* Activity
Your answer should be the number of lines in the listing that hold the string "computer", with no other words.

* Supplied material
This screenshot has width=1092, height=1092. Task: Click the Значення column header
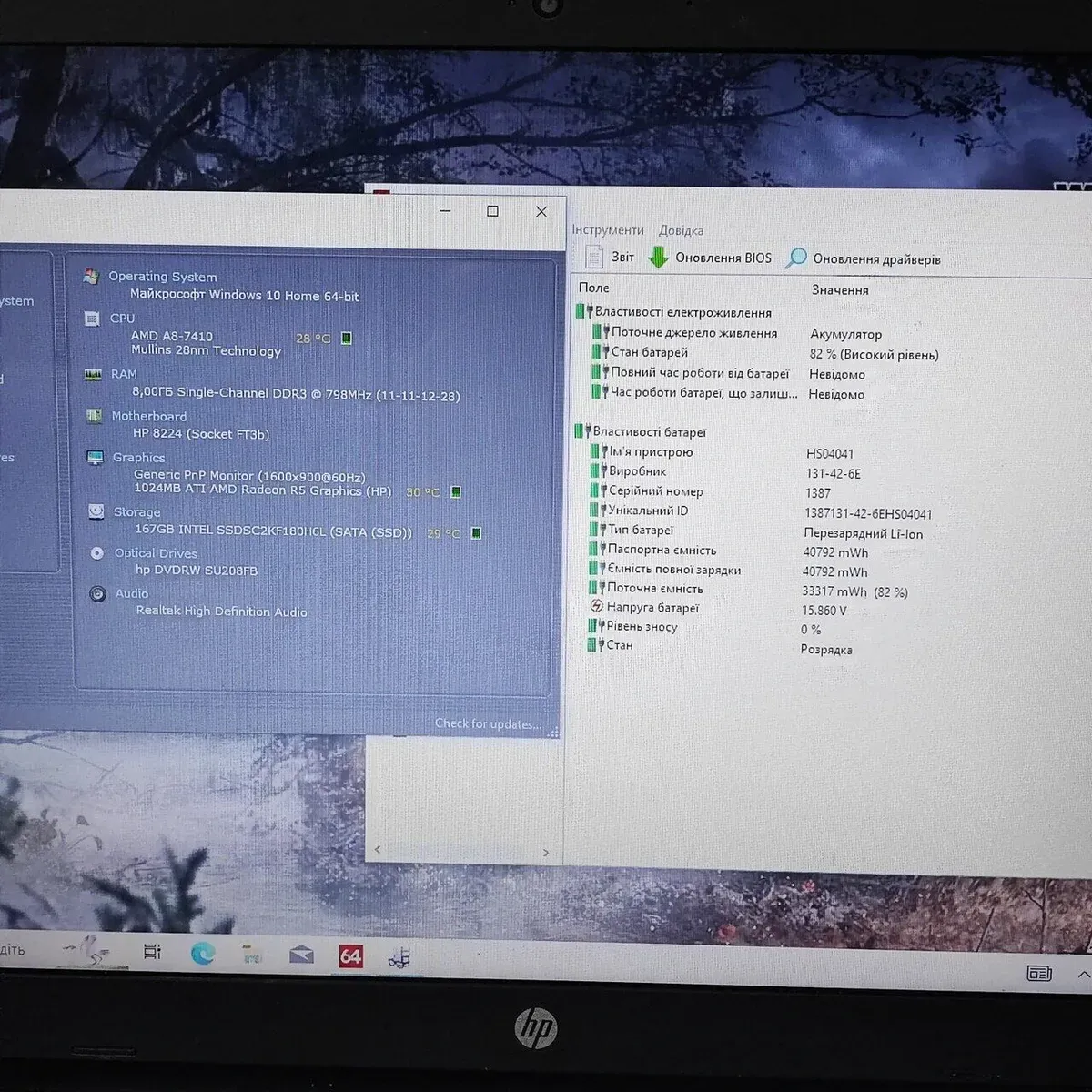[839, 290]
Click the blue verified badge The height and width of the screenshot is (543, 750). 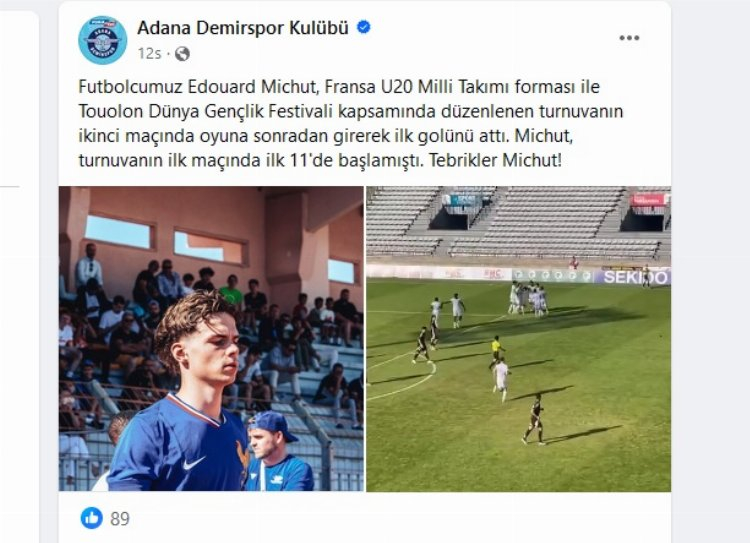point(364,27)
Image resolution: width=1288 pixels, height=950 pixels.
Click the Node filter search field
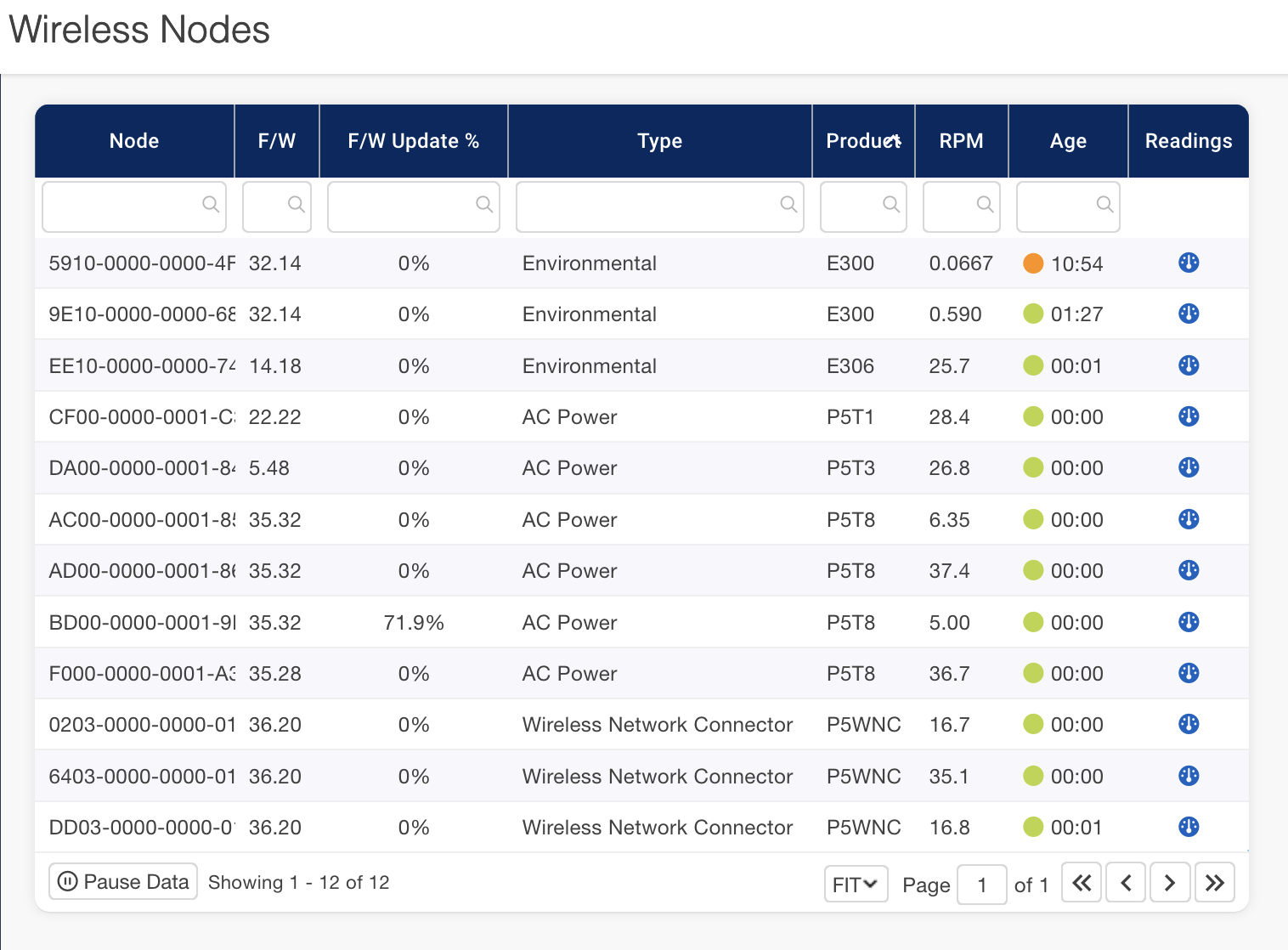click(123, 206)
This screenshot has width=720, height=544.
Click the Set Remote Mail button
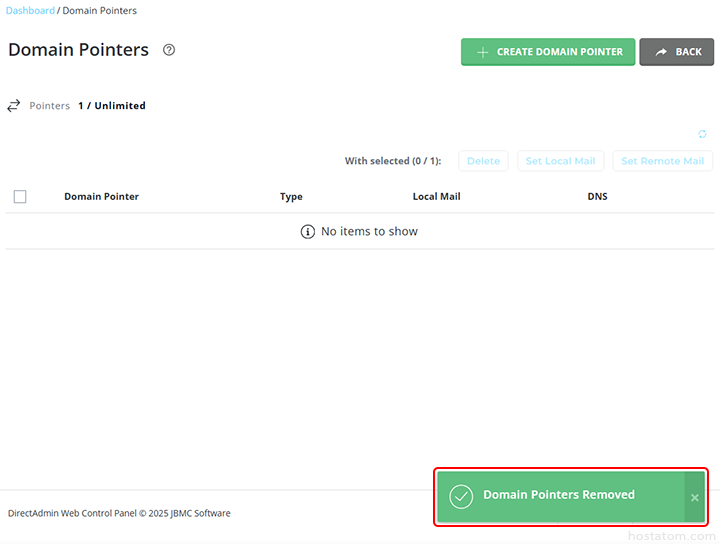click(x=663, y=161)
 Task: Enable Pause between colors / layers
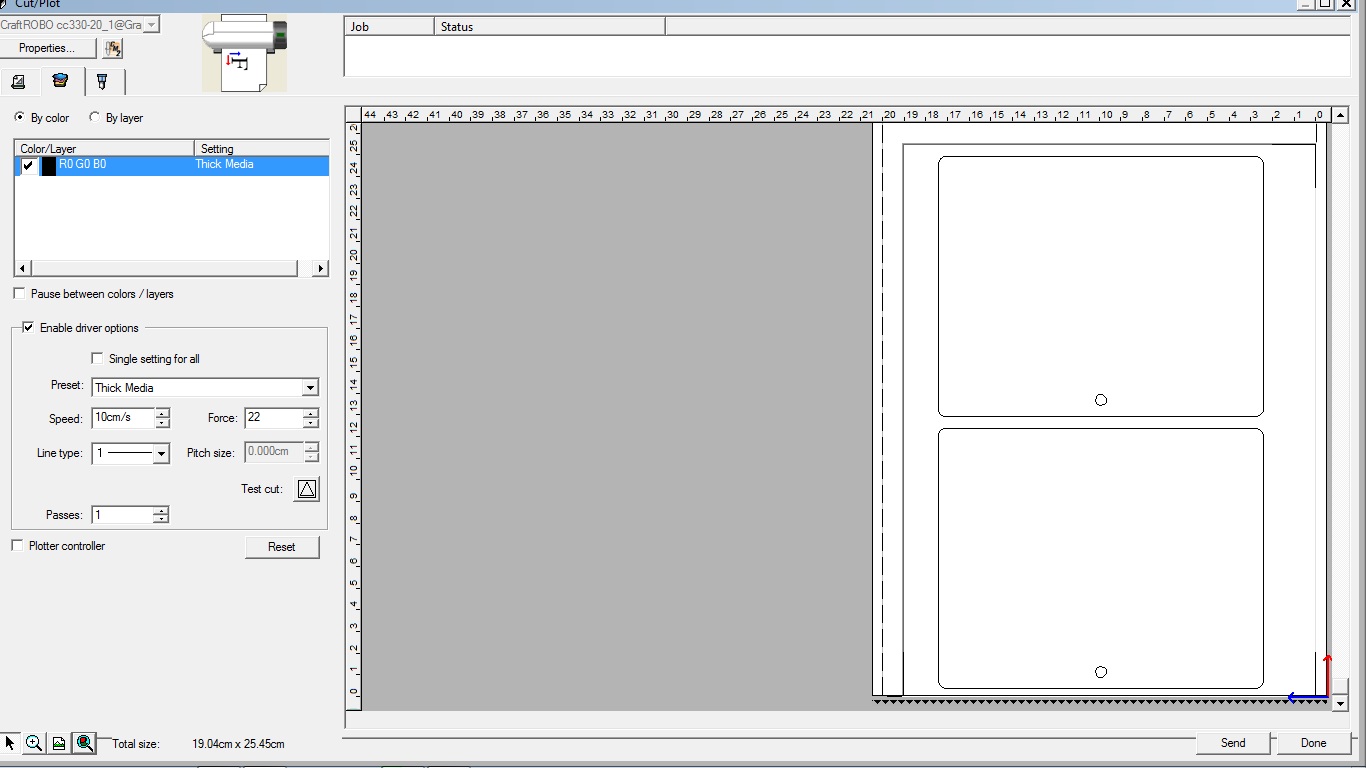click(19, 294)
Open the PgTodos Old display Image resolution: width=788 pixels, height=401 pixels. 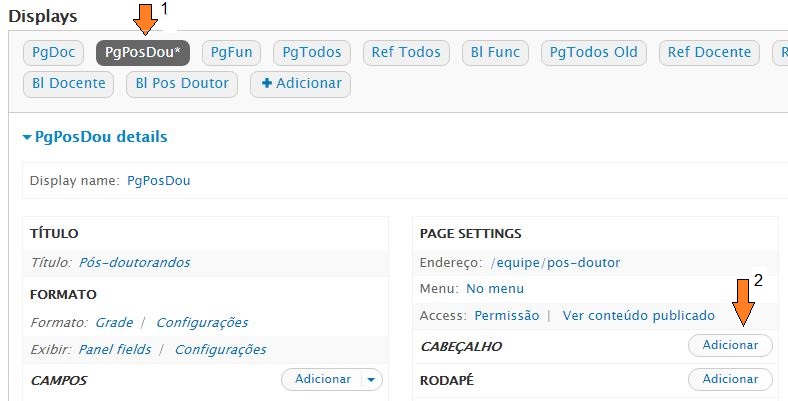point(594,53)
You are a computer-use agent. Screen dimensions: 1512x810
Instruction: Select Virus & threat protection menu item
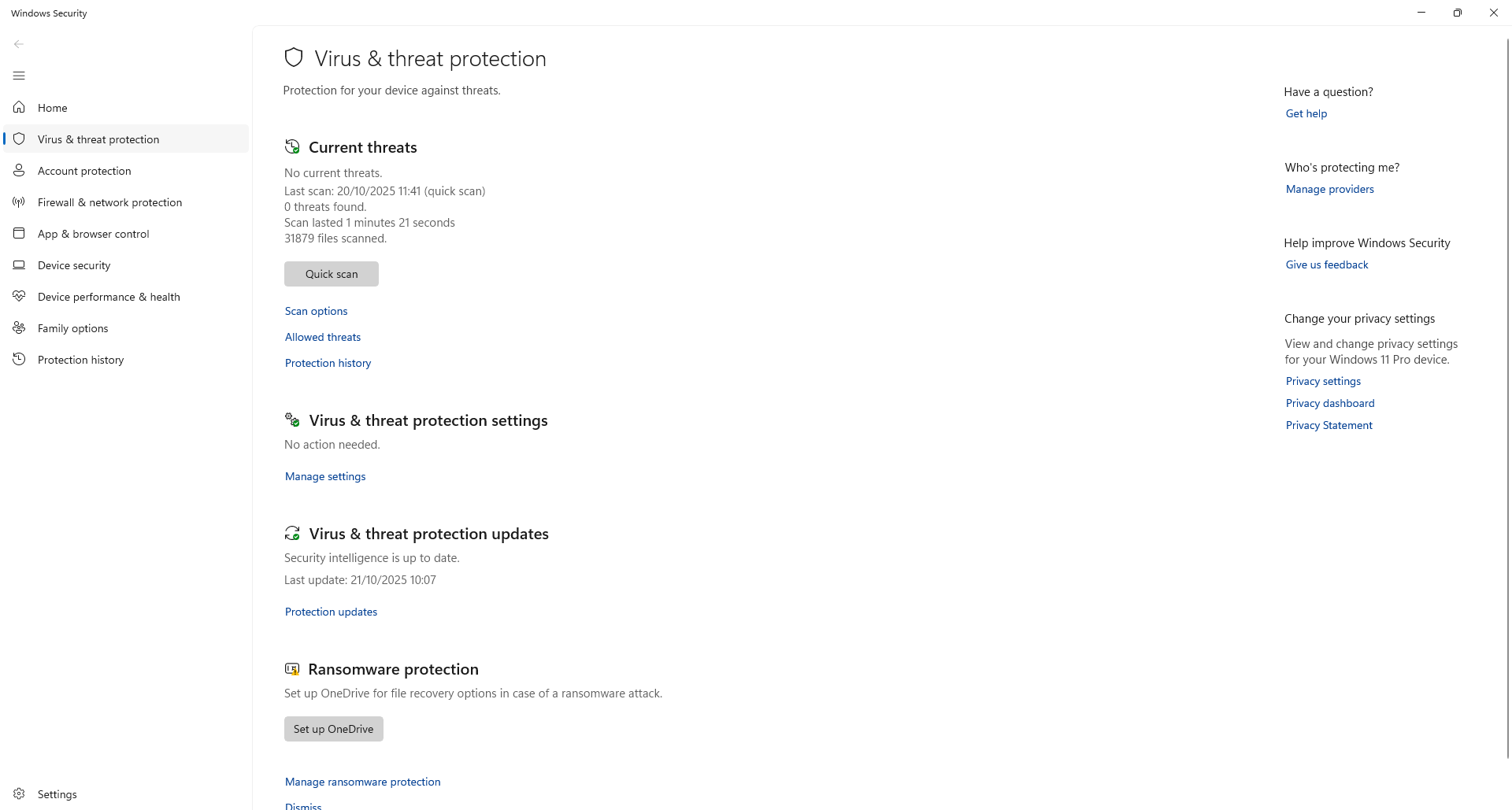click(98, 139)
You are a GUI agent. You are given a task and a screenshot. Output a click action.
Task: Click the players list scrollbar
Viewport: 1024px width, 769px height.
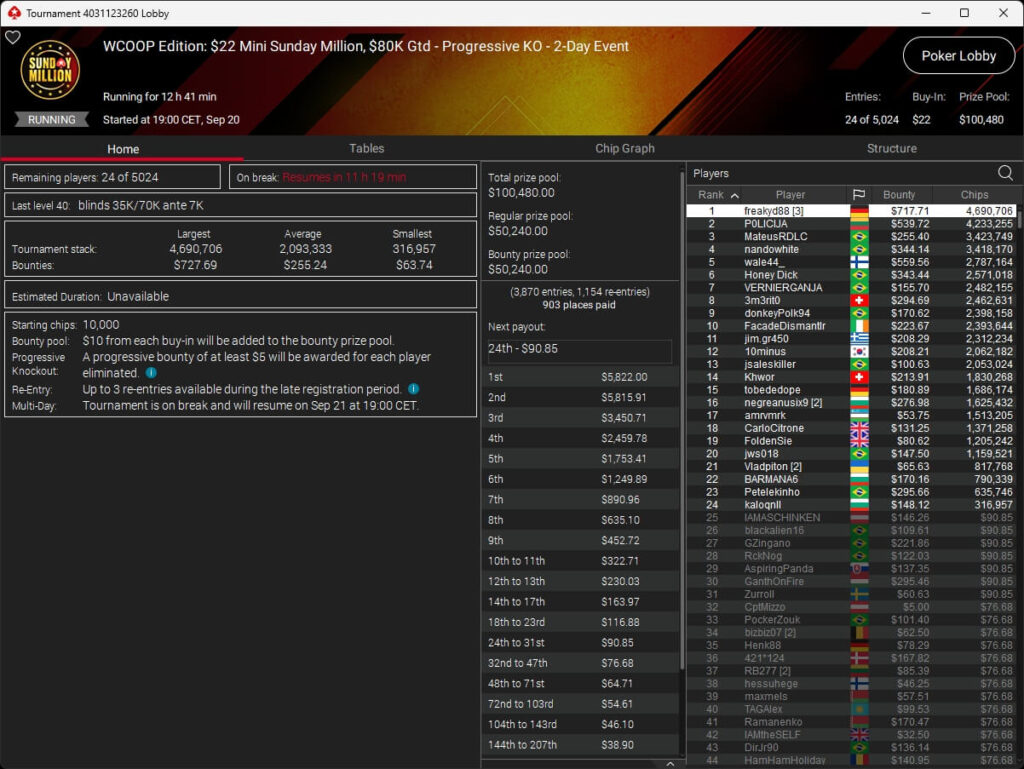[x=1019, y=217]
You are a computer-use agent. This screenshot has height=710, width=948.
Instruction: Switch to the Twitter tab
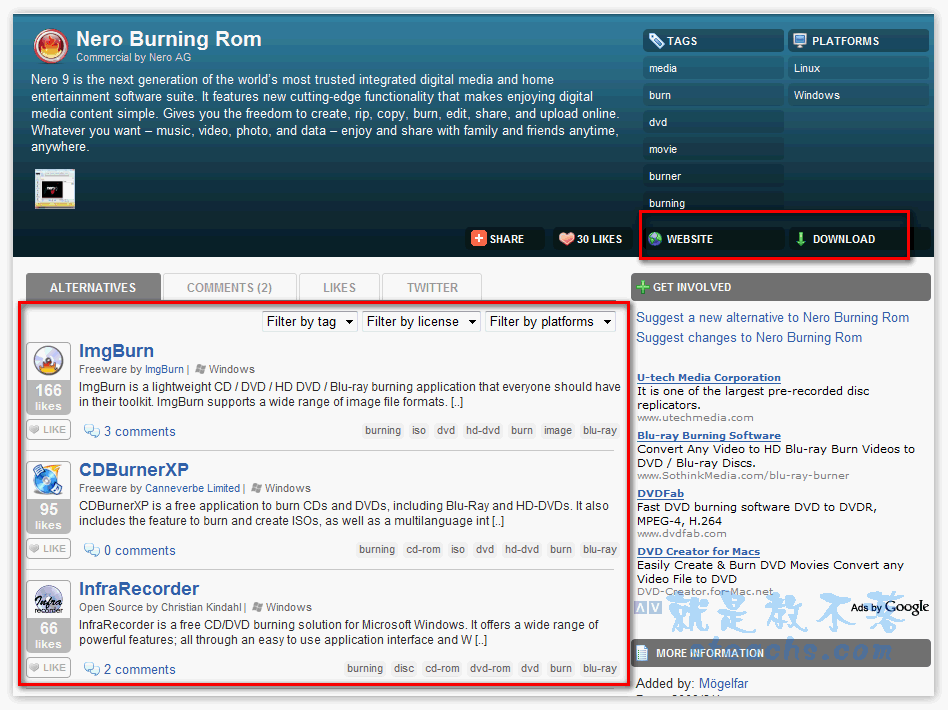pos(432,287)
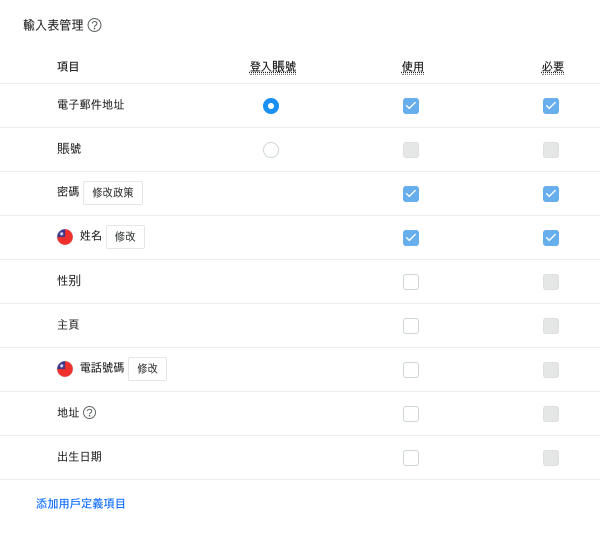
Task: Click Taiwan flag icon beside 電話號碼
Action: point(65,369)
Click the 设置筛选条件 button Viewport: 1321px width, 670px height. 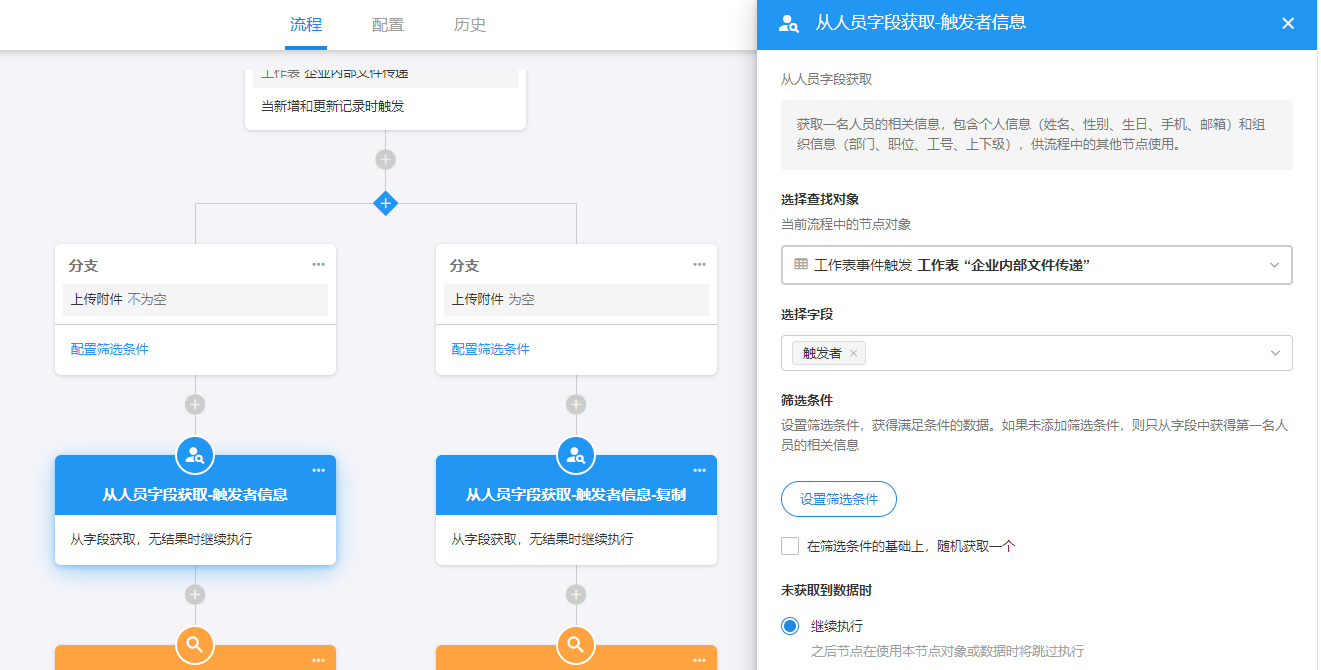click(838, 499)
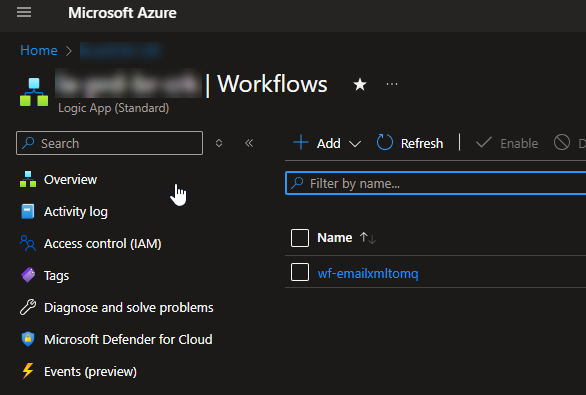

* The answer
2